For good measure, and for the sake of objective reporting (whatever that’s worth these days), Congressman Begich, III, is not, as hardly anyone ever is, entirely wrong in his initial proposal of “A Bill: To amend the Marine Mammal Protection act of 1972.”

Environmental groups have long kvetched over certain marine mammal overpopulations—as a result of other overexploitations, such as those of top-tier predators like us surfers’ preferred antagonists, sharks, but that’s (sort of) another matter. Where certain marine mammal populations, such as those of seals in the Pacific Northwest, run unchecked, other efforts to restore other populations (e.g., salmon) are hindered.

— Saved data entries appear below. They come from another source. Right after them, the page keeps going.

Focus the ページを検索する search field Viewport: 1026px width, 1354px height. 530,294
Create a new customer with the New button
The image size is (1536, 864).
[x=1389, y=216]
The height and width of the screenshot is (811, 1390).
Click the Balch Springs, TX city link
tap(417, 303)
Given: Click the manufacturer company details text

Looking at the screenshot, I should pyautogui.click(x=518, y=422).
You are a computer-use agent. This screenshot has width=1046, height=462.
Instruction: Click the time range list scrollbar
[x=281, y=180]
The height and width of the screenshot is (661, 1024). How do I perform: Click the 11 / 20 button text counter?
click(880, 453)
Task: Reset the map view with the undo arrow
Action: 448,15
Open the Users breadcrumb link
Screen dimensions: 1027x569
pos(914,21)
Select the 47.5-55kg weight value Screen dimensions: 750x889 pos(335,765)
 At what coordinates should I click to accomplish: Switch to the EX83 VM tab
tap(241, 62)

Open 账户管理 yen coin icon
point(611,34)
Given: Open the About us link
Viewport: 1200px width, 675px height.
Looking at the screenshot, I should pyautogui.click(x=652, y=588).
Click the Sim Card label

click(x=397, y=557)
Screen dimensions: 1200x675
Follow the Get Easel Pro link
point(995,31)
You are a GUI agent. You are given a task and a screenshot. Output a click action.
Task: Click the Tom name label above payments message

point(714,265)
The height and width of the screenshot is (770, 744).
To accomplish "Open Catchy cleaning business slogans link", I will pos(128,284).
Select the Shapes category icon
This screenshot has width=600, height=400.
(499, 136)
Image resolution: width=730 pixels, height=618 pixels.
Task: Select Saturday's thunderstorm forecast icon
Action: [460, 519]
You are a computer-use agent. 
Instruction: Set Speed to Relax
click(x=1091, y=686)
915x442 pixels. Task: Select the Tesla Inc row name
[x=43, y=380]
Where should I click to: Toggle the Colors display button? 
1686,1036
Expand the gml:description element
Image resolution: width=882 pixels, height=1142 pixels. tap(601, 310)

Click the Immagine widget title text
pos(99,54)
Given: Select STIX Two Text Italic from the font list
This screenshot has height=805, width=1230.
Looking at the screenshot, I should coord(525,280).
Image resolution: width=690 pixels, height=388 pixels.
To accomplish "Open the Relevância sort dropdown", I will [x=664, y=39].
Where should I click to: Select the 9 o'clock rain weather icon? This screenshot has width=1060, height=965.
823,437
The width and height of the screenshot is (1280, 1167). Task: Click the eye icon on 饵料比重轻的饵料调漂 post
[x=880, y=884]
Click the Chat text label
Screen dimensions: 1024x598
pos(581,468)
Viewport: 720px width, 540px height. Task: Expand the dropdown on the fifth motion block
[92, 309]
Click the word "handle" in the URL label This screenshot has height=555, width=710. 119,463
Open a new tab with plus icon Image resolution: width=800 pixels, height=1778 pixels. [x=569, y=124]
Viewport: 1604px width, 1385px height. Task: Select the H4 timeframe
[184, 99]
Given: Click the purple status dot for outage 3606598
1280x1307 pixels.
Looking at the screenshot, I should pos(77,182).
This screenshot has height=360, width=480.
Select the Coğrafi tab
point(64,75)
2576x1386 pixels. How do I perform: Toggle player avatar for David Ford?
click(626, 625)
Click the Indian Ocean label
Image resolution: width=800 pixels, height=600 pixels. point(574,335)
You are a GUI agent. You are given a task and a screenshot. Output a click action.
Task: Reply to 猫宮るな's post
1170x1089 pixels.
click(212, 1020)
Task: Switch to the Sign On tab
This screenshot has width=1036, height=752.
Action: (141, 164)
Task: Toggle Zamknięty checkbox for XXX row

But according to the NRDC’s press release, Congressman Begich, III’s reauthorization bill “touches on nearly every major provision that makes the MMPA such an effective law. One of the most important elements in jeopardy is its ‘incidental take’ provision.”

This provision requires MMPA (government) permits for the use of high-powered airguns to probe for oil within the ocean floor, a practice that has been proven time and again to wreak havoc on marine mammals, among countless other voiceless critters. Under this law, wildlife agencies are also able to recommend measures that achieve “the least practicable adverse impact” on marine mammals. This involves avoiding certain breeding grounds during mating season and using advanced technologies for minimal noise. The reauthorization bill, the NRDC says, “would prevent wildlife agencies from changing the timing, location, or design of industrial activities in any way.”

Also included in the bill’s draft are deft considerations for interests of indigenous Tribes and the fishing industry, swinging for the bleachers, no doubt, in an attempt to veil the real and obvious white whale in the room: the fossil fuel industry.

It’s a whole stinking rotten mess, and in the end, the least of whom to be blamed are the poor, if also, and however rightfully, currently outraged and raging marine mammals.

If passed, the bill would no doubt aid in the Trump administration’s wider efforts to open up offshore oil and gas exploration along its coastlines, allow commercial fishing to operate with lax considerations for marine mammal life, and, statistically speaking, increase the odds of more disasters like the 2011 BP disaster in the Gulf.

“There is plenty of pushback from the conservation community, from Tribal authorities, from the scientific community, from aquariums,” said Jasny.

Is there good news here? Well, amidst all the doom and gloom of its introduction, the bill still has to pass the House and Senate, those very foundations still standing for our democracy.